Въ волненіи Иванъ Артамонычъ даже вышелъ изъ экипажа.
— Да не пришлетъ онъ секундантовъ. Будетъ, что и поговорилъ, сказала Анна Федоровна.
— Самое лучшее дѣло — ѣхать къ его начальству. Пусть его изъ гимназіи выгонять.
— Да онъ ужъ, кажется, въ гимназіи не находится, замѣтила Наденька.
— Молчи! Не выгораживай! крикнула на нее мать, но тутъ же спохватилась, что она выдаетъ дочь передъ Иваномъ Артамонычемъ и мягко прибавила:- Какъ это ты, Наденька, говоришь, чего не знаешь.

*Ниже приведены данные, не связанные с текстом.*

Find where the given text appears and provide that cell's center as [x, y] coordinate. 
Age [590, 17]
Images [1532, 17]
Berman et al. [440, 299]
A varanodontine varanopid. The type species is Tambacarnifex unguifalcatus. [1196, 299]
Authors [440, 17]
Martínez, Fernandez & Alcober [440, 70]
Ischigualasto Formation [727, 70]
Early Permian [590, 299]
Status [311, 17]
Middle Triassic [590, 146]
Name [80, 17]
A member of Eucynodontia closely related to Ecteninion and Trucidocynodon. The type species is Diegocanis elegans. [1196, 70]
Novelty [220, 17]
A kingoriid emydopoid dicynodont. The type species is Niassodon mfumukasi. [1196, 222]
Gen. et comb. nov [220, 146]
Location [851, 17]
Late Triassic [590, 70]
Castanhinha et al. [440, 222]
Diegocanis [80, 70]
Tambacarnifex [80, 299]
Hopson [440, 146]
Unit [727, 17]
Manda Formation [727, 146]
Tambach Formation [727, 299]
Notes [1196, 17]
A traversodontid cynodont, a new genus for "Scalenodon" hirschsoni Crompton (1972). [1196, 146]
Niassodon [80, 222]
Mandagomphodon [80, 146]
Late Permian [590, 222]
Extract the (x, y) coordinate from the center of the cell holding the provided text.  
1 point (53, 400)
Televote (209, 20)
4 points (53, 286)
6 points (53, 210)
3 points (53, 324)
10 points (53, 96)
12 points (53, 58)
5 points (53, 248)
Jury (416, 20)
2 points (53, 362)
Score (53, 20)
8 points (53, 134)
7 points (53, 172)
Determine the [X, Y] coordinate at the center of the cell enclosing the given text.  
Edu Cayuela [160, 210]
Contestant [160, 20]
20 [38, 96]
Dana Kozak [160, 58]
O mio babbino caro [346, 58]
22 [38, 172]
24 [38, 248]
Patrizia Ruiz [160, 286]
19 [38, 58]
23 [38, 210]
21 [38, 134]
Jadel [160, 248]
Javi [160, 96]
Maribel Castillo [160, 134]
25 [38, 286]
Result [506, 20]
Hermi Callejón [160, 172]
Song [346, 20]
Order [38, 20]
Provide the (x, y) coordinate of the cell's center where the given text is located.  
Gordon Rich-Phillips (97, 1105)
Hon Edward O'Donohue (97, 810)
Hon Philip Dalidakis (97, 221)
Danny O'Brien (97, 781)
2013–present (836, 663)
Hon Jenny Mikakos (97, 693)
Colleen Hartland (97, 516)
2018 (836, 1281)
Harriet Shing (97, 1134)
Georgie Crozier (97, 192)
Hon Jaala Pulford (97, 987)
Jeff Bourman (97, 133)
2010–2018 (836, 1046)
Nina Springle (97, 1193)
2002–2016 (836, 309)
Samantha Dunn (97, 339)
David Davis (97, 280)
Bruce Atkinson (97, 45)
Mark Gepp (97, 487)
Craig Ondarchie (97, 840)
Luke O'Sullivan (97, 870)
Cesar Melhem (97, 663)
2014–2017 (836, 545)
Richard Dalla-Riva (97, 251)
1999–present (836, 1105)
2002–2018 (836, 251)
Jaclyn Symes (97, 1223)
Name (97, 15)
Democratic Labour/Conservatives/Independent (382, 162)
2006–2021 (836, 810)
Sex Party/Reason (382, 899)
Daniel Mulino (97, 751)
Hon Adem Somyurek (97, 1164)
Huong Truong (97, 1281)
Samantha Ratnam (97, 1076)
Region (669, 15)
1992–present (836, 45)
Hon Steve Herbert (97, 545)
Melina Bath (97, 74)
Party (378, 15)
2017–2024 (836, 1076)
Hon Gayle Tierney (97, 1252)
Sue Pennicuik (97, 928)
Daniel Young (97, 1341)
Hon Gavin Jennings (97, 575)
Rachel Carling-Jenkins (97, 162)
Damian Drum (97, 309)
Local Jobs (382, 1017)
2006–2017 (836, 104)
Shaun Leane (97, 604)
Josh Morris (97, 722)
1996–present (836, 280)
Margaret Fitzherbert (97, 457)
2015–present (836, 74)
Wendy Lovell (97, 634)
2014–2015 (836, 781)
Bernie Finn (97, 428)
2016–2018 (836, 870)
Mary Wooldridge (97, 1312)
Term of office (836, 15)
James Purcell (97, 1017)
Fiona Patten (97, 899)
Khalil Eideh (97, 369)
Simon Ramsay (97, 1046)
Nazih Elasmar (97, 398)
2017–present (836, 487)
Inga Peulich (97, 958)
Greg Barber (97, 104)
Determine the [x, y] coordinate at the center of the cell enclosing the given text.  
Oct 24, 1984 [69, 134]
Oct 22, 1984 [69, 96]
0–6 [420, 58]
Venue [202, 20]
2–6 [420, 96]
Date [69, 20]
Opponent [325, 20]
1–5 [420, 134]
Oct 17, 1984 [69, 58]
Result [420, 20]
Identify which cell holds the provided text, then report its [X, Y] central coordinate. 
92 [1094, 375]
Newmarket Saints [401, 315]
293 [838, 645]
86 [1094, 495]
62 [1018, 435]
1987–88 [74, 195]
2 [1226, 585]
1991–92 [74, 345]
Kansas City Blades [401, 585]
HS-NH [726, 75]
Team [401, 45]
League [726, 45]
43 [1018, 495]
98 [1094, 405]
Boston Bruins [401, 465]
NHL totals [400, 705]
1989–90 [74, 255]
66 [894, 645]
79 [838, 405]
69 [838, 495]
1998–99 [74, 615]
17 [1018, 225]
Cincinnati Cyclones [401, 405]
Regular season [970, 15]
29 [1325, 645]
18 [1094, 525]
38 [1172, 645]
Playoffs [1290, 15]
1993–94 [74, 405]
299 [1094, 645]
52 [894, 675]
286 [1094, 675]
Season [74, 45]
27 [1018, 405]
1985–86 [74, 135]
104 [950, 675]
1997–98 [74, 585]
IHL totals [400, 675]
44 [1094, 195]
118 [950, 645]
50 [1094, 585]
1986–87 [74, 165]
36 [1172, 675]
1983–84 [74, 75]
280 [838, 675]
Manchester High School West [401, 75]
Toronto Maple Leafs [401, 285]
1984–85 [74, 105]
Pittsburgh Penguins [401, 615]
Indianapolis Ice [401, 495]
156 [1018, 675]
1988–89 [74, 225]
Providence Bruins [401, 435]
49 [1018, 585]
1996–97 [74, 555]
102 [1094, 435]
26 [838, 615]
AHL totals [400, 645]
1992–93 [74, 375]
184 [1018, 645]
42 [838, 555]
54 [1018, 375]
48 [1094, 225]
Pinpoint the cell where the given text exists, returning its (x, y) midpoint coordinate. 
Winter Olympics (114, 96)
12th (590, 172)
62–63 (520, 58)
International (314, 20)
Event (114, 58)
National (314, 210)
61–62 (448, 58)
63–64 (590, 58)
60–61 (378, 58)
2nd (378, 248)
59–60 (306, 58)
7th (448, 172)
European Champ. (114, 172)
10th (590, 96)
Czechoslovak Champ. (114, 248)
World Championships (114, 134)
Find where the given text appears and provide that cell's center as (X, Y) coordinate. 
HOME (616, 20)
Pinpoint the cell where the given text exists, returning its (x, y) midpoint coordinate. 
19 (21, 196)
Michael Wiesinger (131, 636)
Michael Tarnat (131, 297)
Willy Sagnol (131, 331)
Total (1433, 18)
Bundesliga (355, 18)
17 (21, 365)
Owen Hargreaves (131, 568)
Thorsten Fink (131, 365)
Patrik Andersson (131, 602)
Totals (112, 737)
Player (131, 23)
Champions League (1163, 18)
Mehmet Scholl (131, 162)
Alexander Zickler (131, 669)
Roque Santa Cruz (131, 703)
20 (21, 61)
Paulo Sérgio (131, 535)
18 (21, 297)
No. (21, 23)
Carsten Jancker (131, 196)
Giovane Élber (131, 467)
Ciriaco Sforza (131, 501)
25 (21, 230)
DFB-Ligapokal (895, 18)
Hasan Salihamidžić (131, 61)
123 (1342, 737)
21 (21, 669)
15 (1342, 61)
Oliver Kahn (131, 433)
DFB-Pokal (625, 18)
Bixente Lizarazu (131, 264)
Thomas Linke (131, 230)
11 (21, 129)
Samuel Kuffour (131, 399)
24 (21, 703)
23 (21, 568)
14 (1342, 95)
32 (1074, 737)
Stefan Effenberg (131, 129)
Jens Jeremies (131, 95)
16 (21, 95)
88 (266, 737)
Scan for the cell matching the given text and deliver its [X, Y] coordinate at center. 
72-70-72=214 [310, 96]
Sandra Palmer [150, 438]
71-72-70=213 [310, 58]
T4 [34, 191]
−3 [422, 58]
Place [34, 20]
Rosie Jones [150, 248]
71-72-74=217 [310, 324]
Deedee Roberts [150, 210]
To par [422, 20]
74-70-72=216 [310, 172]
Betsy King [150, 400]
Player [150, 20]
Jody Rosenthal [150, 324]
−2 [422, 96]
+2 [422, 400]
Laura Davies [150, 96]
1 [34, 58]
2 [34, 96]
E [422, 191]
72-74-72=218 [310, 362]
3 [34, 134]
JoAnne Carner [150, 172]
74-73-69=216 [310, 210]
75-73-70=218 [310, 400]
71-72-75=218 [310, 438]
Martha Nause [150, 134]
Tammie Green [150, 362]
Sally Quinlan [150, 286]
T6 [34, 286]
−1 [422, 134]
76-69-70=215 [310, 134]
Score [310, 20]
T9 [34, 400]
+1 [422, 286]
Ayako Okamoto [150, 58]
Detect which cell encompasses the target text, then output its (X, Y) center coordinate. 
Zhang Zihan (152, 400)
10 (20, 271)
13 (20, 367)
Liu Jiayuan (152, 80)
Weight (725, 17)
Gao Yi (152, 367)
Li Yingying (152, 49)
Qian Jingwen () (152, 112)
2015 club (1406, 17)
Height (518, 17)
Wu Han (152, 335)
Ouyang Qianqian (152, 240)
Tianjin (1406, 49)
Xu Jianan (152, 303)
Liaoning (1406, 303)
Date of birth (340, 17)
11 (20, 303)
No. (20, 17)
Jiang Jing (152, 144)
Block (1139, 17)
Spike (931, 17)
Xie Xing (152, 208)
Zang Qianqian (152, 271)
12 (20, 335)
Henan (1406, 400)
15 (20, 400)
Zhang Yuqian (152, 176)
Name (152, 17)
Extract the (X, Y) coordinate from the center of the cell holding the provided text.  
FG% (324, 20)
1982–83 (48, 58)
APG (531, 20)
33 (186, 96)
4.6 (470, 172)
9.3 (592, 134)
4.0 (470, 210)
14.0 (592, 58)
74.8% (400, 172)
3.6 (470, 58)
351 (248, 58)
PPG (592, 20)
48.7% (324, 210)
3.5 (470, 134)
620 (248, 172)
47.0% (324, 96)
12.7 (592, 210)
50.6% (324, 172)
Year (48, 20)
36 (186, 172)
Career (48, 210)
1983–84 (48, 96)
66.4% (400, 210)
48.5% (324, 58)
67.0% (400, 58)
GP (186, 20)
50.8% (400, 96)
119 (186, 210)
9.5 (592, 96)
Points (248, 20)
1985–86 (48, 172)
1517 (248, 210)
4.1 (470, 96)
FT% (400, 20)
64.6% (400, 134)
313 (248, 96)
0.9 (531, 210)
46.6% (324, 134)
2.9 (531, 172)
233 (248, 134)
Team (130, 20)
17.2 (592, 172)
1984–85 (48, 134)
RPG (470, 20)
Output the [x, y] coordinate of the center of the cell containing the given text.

— Конечно, я навѣрное не знаю, но я слышала, какъ онъ говорилъ кому-то, что онъ бросаетъ учиться и поступаетъ въ актеры.
— Въ мазурики ему настоящая дорога, проговорилъ Иванъ Артамонычъ и прибавилъ:- Ахъ какъ онъ меня взбѣсилъ, этотъ мальчишка!
— Да полноте, не обращайте вниманія, плюньте. А мы вотъ завтра пошлемъ письмо къ его матери, сказалъ Емельянъ Васильичъ. — Его мать препочтенная женщина и она навѣрное приметъ мѣры, чтобы обуздать его.
— Что ты говоришь, Емельянъ Васильичъ! Какъ можетъ слабая женщина обуздать такого сорванца, возразила мужу Анна Федоровна. — Ужъ ежели онъ въ чужомъ домѣ почтенному человѣку надѣлалъ дерзости, то побоится-ли онъ матери! Конечно-же, ежели онъ пришлетъ къ Ивану Артамонычу какихъ-нибудь мальчишекъ отъ себя, то прямо призвать дворника и отправить ихъ съ нимъ въ участокъ.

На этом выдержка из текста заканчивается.